Nathan McMullen (born 13 June 1988)  is an actor, known for television roles such as Finn in Misfits and barman in Kelly + Victor.

In 2012, McMullen appeared in the fourth season of  Misfits in the regular role of Finn. McMullen plays the part of Wolf the Elf in an episode of Doctor Who.

Career 
In 2003, at the age of 15, Nathan McMullen was named "Young Comic of the Year" by Liverpool Echo during the Liverpool Comic Festival. More than 300 teenagers aged 14 to 18 competed in the contest for 12 months. For his win, Nathan got 250 pounds in pennies. He studied acting at Liverpool Community College (Now known as The City of Liverpool College) and moved on to study at the Manchester School of Theatre.

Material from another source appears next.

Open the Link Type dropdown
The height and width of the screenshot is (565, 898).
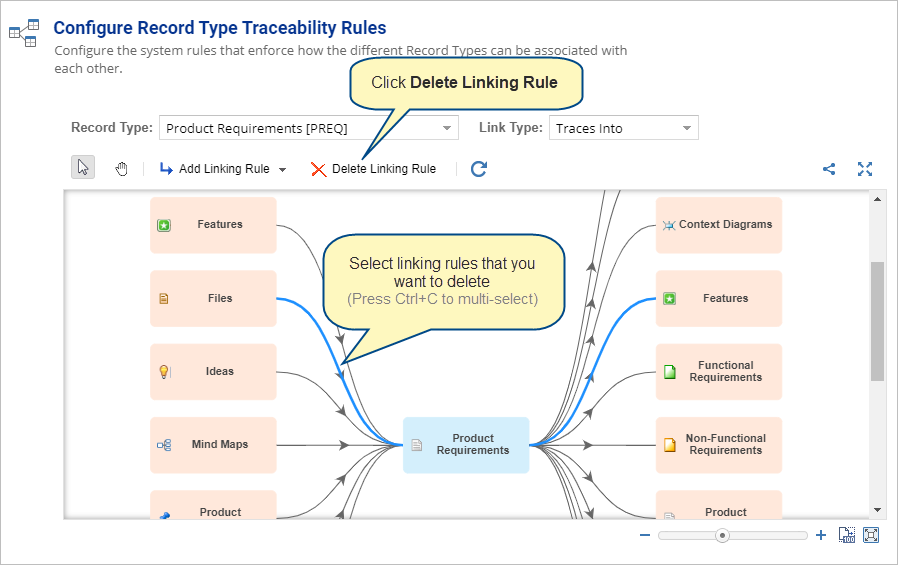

His first professional roles came in 2010, when he starred in the TV series Casualty and played Jack in Jack and the Beanstalk at the West Yorkshire Playhouse in Leeds. In 2011, he started working for the Everyman Theatre, where he starred as Witch 3 and Feance in Macbeth.

In 2015, McMullen participated in the stage adaptation of the 1994 comedy film The Hudsucker Proxy by the Coen brothers. Premier of the play was delayed because McMullen was injured during rehearsals. In 2016, McMullen was a member of the cast of the classic play by Alan Bleasdale Down the Dock Road.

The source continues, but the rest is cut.